Tasting Table: So Michael, it's been three months since you left Le Bernardin. What have you been working on?
Michael Laiskonis: This is really the first time I've had a break since I was in junior high. But it's not really even a break; I've been working on a book and doing some events, some consulting.
TT: Tell us about the book.
ML: It's still in the very early stages. I know that it won't be a traditional cookbook. It'll follow the evolution of a pastry chef. There might not even be recipes. It'll be more about the ideas, the concepts.
TT: You also just took a job with I.C.E.
ML: Yes, as the creative director. I'll be spending plenty of time in the classroom, and also working on curriculum development. It's a role I'm creating with them from scratch, so we'll see how it develops. I never went to culinary school, so this will be an education for me as well.
TT: As far as the curriculum, what are you hoping to incorporate?
ML: There's a lot of opinion about science in cooking--molecular gastronomy or whatever you want to call it. For me, science is a way to better appreciate and understand the things we've always had. It's particularly useful in pastry, which is about predicting the future. You can't tinker with it along the way, so ratios and math and an understanding of how ingredients act and react is crucial.
Part of that involves stripping away our gut associations, looking at food for its parts. For instance, milk is an emulsion and a suspension of solids. You think of foams as something that Ferran Adrià would put on a plate but bread is a foam and popcorn is a foam. Knowing basic ingredients by their scientific states can open some really interesting doors in cooking. That type of understanding is something I'd like to develop at I.C.E.
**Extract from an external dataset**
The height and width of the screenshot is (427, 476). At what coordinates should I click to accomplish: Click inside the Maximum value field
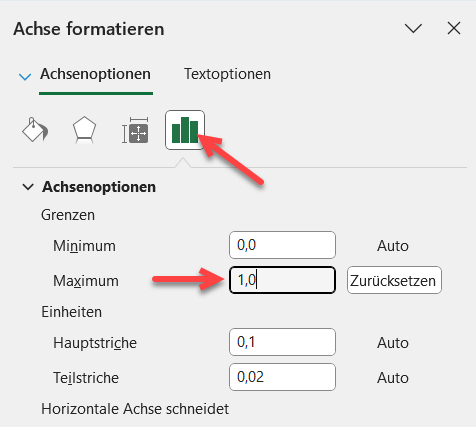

TT: Your background is mostly fine dining. What do you think about the trend toward more casual restaurants?
ML: I like the idea of democratization of quality food. I think it's great that you don't need all of the pomp and circumstance of fine dining to eat well. That said, fine dining is what inspired me to do what I do. Very early in my career, I was reading an article in Arte Culinaire--it was on Le Bernardin, actually--and the piece opened my eyes to that level of refinement and precision in food. That became my aspiration. So I hope that the fine dining experience doesn't die out altogether. I don't think it will: People still want a place to celebrate, to have something out of the ordinary.
TT: So was working at Le Bernardin always the goal for you?
ML: Yes, I think I always had it in my mind to end up there. My first real restaurant job was at this place in Detroit, very locally minded. We came to New York to do a James Beard dinner and stopped at Le Bernardin for lunch--it was when François Payard was there doing pastry. I can still remember every single dish from that meal. There was one in particular, a skate wing that was sautéed in goose fat, that completely blew me away. And the desserts: I must have ripped off every component of Payard's menu when we got back to Detroit.
TT: Do you miss working at Le Bernardin?
ML: Yes and no. I don't regret my decision to move on. But the other night I was meeting the sous-chef for drinks after his shift. I was waiting for him outside the restaurant, but the maître ‘d spotted me and pulled me in to wait at the bar. It was the first time I had seen the restaurant from a guest's perspective since before I started the job.
TT: Wait, you never ate at Le Bernardin as a guest during your eight years on staff?
ML: No way.
TT: Wow.
ML: I wouldn't have been able to enjoy it; there are too many details that you notice when you're involved. But that night I was at the bar, I was watching the choreography of the room, the flow of the meals, the elegance of it, and I started to miss it. I'll have to go in for a full meal soon.